Id. at paras. 210-211. Targeting only those with links to the Serbian regime in diverse geographic locations did not constitute an attack against the civilian population writ large. Id. at para. 217. Thus,

it is not possible to discern from [these abductions] that the civilian population itself was the subject of an attack, or that Kosovo Albanian collaborators and perceived or suspected collaborators and other abductees were of a class or category so numerous and widespread that they themselves constituted a ‘population’ in the relevant sense.

Id. at para. 226. Indeed, although the Trial Chamber had earlier ruled (id. at paras. 212-213) that proof of a policy to attack civilians is not a formal element of crimes against humanity, it did put some stock in the fact that there was no evidence in the record—as confirmed by expert witnesses—of a KLA policy to target civilians per se. Id. at paras. 215-216, 225. One of three defendants was convicted of war crimes; the Prosecution did not appeal the CAH acquittals.

The Bowoto district court cited Limaj for the proposition that plaintiffs had to adduce evidence that established that the particular acts of abuse in question were part of a widespread or systematic attack against a civilian population. To do this, the district court looked to

  1. the raw number of victims in proportion to the overall civilian population of the region and
  2. the level of precision with which the attackers selected their targets.
On both fronts, the court ruled that plaintiffs’ evidence fell short. In particular, the court noted that although plaintiffs presented evidence of attacks “resulting in hundreds of deaths and thousands of injuries, over a roughly ten-year period, in a region containing roughly 14 million inhabitants,” the victims were targeted because they were oil protesters, or associated with oil protesters, and not because they were civilians per se. Id. at *30-32. The court concluded that the violence in Nigeria did not rise to the level of other conflicts in which crime against humanity have been committed, such as in Rwanda or the former Yugoslavia. Id. at *32.

Following the disappointing jury verdict, plaintiffs moved for judgment notwithstanding the verdict and for a new trial pursuant to Federal Rules of Civil Procedure 50 and 59; both were denied. See Bowoto v. Chevron Corp., 2009 U.S. Dist. LEXIS 21944 (N. Dist. Ca. March 4, 2009). Plaintiffs have indicated an intention to appeal these rulings to the Ninth Circuit Court of Appeals. (It is not yet clear if they will appeal the MSJ ruling). See Earthright’s press release here. Chevron’s efforts to repair relations with community are described by the company here.

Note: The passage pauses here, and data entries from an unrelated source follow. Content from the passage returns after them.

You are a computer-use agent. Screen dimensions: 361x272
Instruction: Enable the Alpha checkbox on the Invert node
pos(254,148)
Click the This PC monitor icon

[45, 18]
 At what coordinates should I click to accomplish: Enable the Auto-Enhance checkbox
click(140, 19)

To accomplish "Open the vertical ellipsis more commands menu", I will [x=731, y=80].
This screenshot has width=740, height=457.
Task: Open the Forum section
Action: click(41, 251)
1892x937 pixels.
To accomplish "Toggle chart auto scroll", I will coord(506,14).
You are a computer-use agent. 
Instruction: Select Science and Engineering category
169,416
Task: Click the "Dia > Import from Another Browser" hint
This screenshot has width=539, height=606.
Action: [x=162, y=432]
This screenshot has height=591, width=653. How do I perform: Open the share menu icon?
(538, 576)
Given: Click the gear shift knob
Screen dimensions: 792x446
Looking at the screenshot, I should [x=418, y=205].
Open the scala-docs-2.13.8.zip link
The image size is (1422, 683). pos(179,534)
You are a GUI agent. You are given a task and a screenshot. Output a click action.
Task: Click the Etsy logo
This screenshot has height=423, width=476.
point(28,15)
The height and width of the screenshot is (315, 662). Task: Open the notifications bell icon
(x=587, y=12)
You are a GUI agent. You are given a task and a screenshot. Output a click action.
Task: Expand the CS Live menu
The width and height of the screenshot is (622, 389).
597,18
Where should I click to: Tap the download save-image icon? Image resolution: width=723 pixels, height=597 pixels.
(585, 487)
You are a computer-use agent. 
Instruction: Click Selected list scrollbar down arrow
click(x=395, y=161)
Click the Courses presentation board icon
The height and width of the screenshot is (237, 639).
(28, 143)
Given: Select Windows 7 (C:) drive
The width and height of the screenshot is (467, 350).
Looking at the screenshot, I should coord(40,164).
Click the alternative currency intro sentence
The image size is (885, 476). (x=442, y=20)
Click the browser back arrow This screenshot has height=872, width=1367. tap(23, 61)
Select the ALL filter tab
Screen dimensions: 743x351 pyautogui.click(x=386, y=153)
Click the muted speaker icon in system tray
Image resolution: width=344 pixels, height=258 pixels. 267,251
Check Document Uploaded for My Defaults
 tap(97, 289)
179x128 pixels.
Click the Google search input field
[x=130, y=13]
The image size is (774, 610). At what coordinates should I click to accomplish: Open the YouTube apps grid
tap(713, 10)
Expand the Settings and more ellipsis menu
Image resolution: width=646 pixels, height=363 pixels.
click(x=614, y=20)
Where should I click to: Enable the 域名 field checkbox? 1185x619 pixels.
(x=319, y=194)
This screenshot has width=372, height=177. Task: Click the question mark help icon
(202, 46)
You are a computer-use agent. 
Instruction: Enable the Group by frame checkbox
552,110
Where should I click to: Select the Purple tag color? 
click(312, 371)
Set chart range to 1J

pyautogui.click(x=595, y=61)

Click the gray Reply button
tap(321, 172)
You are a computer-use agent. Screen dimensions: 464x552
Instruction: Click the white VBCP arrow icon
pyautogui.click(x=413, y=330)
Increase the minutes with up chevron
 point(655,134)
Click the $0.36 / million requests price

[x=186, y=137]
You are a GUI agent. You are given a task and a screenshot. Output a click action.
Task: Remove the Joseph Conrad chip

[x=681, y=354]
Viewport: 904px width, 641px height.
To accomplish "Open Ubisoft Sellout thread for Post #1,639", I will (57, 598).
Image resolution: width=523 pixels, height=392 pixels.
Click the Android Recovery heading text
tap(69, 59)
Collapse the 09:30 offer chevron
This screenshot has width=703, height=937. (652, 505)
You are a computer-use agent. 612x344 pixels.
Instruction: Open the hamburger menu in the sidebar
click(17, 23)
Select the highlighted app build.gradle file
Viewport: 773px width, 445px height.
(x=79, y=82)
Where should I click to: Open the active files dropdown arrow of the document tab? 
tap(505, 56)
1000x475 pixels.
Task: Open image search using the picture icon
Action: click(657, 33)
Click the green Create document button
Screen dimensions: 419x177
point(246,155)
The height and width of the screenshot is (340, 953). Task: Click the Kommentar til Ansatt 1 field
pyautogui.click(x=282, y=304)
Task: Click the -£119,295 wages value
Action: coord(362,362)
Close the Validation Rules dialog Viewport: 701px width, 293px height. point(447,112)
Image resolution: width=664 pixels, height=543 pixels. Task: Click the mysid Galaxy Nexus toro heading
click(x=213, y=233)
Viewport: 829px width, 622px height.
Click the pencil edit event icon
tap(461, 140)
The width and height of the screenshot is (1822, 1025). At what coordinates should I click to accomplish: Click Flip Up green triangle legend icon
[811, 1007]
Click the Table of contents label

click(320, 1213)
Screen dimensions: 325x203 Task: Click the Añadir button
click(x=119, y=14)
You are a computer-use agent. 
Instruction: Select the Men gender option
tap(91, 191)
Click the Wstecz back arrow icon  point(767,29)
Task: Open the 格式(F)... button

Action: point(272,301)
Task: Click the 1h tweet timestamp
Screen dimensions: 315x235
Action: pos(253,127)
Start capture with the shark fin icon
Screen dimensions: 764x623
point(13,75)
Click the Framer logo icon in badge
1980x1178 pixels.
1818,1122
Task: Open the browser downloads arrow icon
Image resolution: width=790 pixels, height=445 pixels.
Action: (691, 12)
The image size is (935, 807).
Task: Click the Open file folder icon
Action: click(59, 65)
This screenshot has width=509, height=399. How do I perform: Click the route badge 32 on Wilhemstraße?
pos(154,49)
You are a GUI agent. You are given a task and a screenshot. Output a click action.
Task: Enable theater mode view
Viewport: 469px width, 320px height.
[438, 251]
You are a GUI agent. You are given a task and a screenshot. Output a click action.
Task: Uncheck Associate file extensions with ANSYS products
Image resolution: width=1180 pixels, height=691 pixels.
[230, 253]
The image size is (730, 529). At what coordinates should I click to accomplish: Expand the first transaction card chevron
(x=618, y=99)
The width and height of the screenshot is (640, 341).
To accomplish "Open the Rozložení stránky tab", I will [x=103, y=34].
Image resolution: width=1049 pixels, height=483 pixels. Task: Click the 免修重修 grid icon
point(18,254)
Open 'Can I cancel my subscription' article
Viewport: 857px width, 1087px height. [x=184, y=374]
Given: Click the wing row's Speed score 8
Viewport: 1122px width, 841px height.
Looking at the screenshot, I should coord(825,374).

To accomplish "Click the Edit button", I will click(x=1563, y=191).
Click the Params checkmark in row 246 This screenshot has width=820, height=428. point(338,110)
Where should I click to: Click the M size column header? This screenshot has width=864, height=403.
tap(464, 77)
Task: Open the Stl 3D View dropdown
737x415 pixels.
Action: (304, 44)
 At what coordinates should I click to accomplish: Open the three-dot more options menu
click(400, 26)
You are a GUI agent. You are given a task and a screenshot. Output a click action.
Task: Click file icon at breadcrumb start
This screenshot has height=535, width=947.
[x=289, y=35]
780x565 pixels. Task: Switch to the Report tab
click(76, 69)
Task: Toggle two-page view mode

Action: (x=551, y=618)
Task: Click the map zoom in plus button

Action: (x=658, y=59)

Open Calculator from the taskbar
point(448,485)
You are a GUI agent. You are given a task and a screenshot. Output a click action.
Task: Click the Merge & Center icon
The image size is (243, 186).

The Bowoto & Limaj discussion above reveals a tension in the law over expanding the reach of the prohibition on crimes against humanity beyond situations of large-scale violence or repression. The Bowoto district court implies that not all systematized violence, even if geographically dispersed, constitutes an "attack on a civilian population" within the meaning of the definition of crimes against humanity under international law. Some level of gravity must be first reached before actions will be considered crimes against humanity. In this analysis, the gravity notion appears to reside partially in the civilian “population” element rather than in the modifiers “widespread or systematic,” which seems to undercut the importance of these concepts in defining crimes against humanity. For more on gravity as an organizing principle for international criminal law, see here and here.